◆ SET EXERCISE 1: Return, word for word, the part of the death penalty passage that begins at the words "It all seems" and stops after "drive my car.".

◆ SELECTED TEXT:
-- Start --
I have no doubt that we will one day abolish the death penalty in America. It will come sooner if people like me who know the truth about executions do our work well and educate the public. It will come slowly if we do not. Because, finally, I know that it is not a question of malice or ill will or meanness of spirit that prompts our citizens to support executions. It is, quite simply, that people don’t know the truth of what is going on. That is not by accident. The secrecy surrounding executions makes it possible for executions to continue. I am convinced that if executions were made public, the torture and violence would be unmasked, and we would be shamed into abolishing executions. We would be embarrassed at the brutalization of the crowds that would gather to watch a man or woman be killed. And we would be humiliated to know that visitors from other countries — Japan, Russia, Latin America, Europe — were watching us kill our own citizens — we, who take pride in being the flagship of democracy in the world.

And here I am driving to Baton Rouge from the death house, where tomorrow a man is going to be executed, and it’s going to
happen all over again and I’m going to be there and there’s nothing I can do to stop this senseless, futile killing.

It all seems so overwhelming.

A good night’s sleep, that’s what I need
.

I take several long, deep breaths. I’m coming into Baton Rouge.

No need for phone calls this time to line up the funeral and burial. Robert’s family is taking care of that. Sisters Kathleen and Lory say they’ll be at the gates of the prison tomorrow night during the execution, and other Sisters will be there, too. The “Sob Sisters,” as Vernon Harvey calls us. The plan is for me to get to the prison by two o’clock in the afternoon and, after the execution, if I’m up to it, to drive the car back. If I’m too upset to drive, one of the Sisters will drive my car.

A phone call comes from Jason DeParle, a close friend and reporter at the
Times-Picayune;
he wants to offer me his support. There are calls from Bill and Debbie Quigley and Millard, Tom Dybdahl, and other friends and coworkers. Pilgrimage for Life, our statewide anti-death-penalty group, will conduct prayer vigils in New Orleans and at the Governor’s Mansion in Baton Rouge.

Jason DeParle has interviewed Robert and written a long article about him which carried the headline: “Murderer Willie Going to Chair a Proud Man.” Jason told me he had struggled with the story because throughout the interview Robert had presented such a “macho” and unrepentant image, and as a reporter, of course, he had no choice but to render the image Robert projected. He tells me this somewhat apologetically because he knows I am Robert’s spiritual adviser and trying hard to “work” with him. Jason will be doing follow-up stories of the execution and the funeral. He’s young, an excellent writer, and sensitive to issues of social justice. When his schedule allows, he comes to the potluck suppers at the Quigleys’.
-- End --
◆ SET EXERCISE 2: Shift every coordinate in the listing's answers up by 30, and give those lines again with their requests. Start at the first line of the listing, stop after the line that has "click(47, 74)", and include nothing else.

◆ EXTRACTED INFORMATION:
-- Start --
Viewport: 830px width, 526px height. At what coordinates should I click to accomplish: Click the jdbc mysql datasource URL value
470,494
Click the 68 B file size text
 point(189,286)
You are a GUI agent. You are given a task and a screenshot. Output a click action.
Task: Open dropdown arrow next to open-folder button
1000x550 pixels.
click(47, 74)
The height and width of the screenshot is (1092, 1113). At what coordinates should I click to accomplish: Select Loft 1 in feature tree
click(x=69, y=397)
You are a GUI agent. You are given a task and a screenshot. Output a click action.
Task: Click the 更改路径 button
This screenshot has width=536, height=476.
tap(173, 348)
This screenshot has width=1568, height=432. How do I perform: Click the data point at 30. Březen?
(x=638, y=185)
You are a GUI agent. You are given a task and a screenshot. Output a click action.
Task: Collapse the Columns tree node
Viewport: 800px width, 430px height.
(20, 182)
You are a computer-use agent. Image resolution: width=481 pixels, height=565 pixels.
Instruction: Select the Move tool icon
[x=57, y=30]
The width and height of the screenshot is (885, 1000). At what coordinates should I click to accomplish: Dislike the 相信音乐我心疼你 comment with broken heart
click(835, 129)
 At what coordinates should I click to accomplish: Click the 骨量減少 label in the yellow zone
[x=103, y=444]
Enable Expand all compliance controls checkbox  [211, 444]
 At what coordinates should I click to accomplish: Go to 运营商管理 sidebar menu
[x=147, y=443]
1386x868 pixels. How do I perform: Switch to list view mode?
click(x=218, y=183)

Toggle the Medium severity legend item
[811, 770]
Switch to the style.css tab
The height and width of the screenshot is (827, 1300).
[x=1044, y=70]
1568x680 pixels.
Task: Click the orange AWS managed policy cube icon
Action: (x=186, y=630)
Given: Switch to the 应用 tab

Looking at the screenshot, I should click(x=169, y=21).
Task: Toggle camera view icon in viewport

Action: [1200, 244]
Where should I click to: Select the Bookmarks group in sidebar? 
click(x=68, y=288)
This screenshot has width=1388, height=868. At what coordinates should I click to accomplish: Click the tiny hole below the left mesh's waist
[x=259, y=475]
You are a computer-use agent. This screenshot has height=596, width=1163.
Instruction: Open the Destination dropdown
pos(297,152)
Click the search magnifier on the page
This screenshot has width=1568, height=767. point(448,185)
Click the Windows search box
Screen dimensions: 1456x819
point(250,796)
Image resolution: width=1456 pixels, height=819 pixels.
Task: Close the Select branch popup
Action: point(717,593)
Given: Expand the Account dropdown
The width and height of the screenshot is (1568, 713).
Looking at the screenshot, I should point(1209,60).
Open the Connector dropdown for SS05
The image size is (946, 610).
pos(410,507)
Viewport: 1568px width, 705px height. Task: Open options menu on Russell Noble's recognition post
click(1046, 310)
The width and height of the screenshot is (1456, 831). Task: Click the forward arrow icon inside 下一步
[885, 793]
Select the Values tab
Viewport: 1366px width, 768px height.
-- End --
◆ EXERCISE SOLUTION 1:
It all seems so overwhelming.

A good night’s sleep, that’s what I need
.

I take several long, deep breaths. I’m coming into Baton Rouge.

No need for phone calls this time to line up the funeral and burial. Robert’s family is taking care of that. Sisters Kathleen and Lory say they’ll be at the gates of the prison tomorrow night during the execution, and other Sisters will be there, too. The “Sob Sisters,” as Vernon Harvey calls us. The plan is for me to get to the prison by two o’clock in the afternoon and, after the execution, if I’m up to it, to drive the car back. If I’m too upset to drive, one of the Sisters will drive my car.

◆ EXERCISE SOLUTION 2:
Viewport: 830px width, 526px height. At what coordinates should I click to accomplish: Click the jdbc mysql datasource URL value
500,524
Click the 68 B file size text
 point(219,316)
You are a GUI agent. You are given a task and a screenshot. Output a click action.
Task: Open dropdown arrow next to open-folder button
1000x550 pixels.
click(77, 104)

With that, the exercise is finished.